Em um protesto contra o desaparecimento de 43 estudantes no México, um grupo de manifestantes derrubou uma das portas da sede do governo nesta quarta-feira (6), quando o presidente Andrés Manuel Lopez Obrador participava de uma entrevista coletiva no interior do palácio.
Para derrubar a porta, os manifestantes usaram uma caminhonete branca da Comissão Federal de Eletricidade, a empresa estatal de energia. Cinco janelas foram quebradas e, em uma delas, os manifestantes escreveram: “só queremos um diálogo”.
A polícia usou gás lacrimogêneo para dispersar o grupo e fez uma espécie de barreira dentro da sede do governo a fim de evitar qualquer invasão. Segundo a agência de notícia Reuters, nenhum manifestante entrou no palácio, mas alguns dos envolvidos na derrubada da porta foram detidos, informou a mídia local
Questionado sobre o incidente durante a entrevista coletiva, o presidente mexicano disse que não iria reprimir o protesto e que o governo continuaria a investigar o caso dos estudantes desaparecidos. “A porta será consertada, e não haverá problemas, mas o que eles querem é provocar”, disse Obrador.
Sem apresentar provas, o presidente mexicano afirmou que os manifestantes estavam sendo manipulados por grupos de direitos humanos contrários a seu governo. AMLO, como ele é chamado, também atacou os advogados representantes das famílias, argumentando que eles proibiam os pais dos estudantes desaparecidos de ter contato com o governo.
Em sua página no X, o Centro de Direitos Humanos Miguel Agustín Pro Juárez (Prodh), que representa as famílias dos estudantes desaparecidos, explicou que os pais e mães não são manipulados, afirmou que o protesto de alguns jovens tem se transformado em ações que a organização desaprova e pediu o restabelecimento de um diálogo respeitoso, supervisionado por órgãos internacionais de direitos humanos.

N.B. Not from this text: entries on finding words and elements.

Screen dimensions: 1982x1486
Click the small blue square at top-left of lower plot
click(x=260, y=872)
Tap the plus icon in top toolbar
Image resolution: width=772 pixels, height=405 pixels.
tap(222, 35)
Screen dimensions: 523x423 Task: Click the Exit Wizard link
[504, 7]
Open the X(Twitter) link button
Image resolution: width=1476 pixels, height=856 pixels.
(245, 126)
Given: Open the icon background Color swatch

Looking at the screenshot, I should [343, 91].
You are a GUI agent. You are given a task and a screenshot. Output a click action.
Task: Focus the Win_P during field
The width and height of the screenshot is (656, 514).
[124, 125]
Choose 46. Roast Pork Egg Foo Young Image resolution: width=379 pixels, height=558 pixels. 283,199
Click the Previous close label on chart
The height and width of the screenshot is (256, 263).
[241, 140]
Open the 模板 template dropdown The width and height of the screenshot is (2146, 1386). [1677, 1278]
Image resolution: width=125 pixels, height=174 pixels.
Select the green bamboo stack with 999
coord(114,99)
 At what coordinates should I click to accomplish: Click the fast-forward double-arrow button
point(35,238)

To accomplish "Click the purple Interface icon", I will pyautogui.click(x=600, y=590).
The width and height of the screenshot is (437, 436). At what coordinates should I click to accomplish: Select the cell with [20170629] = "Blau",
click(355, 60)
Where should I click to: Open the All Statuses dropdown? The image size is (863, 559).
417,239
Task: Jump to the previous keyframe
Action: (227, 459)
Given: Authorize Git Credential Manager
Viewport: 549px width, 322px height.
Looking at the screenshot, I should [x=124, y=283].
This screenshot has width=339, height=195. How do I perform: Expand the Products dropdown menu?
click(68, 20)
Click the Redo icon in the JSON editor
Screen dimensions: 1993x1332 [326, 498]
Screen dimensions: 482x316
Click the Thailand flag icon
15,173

O desaparecimento dos 43 estudantes completa dez anos eem 2024 e é até hoje um crime sem solução. Em 26 de setembro de 2014, os jovens da Escola Normal Rural de Ayotzinapa viajavam em direção a Cidade do México, até que a polícia da cidade de Iguala, no estado de Guerrero, desviou os ônibus dos estudantes e, em meio à interceptação, houve um tiroteio e nove pessoas morreram no local.
Meses depois, equipes forenses internacionais encontraram o corpo do estudante Alexander Mora Venancio, identificado a partir de um fragmento de osso e de um dente, segundo seu pai, e de Jhosivani Guerrero de la Cruz.
Diante do anseio por respostas e a demora do governo em realizar investigações para entender o que aconteceu, o México foi tomado por protestos que pediam a renúncia do então presidente Enrique Peña Nieto (PRI).
“O governo contava com o fato de que tantas tragédias envolvendo narcotráfico já eram tão comuns e correntes no México, que não reagiu rápido, até que percebeu que as câmeras e olhares do mundo inteiro estavam direcionados para cá”, disse à Folha, em 2018, Ioan Grillo, jornalista britânico radicado no México e autor de livros sobre violência.
A investigação do governo mexicano apontou que os estudantes foram sequestrados e mortos pelo cartel Guerreiros Unidos, no lixão da cidade de Cocula. Os narcotraficantes, segundo a investigação local, teriam sido acionados pelo então prefeito de Iguala e sua mulher, sendo estes dois últimos presos em novembro de 2014. Além disso, conforme apontaram investigações independentes, o próprio Exército mexicano estaria envolvido no caso.
Apesar dos direcionamentos que as investigações proporcionaram, não se sabe exatamente o papel que o ex-prefeito e sua mulher desempenharam no crime, ou de que forma o Exército se relaciona a ele, nem a causa da morte dos estudantes, em sua maioria, adolescentes. A hipótese dos corpos terem sido queimados foi descartada por um relatório de forenses estrangeiros, já que eram muitos e nenhum vestígio foi encontrado.
Ao longo dos anos, segundo os representantes das famílias, houve uma quebra de diálogo entre o governo do México e os pais dos estudantes devido à substituição dos responsáveis pelo caso. Para alguns grupos de direitos humanos, há uma certa indiferença do atual presidente em relação às manifestações daqueles que clamam por respostas.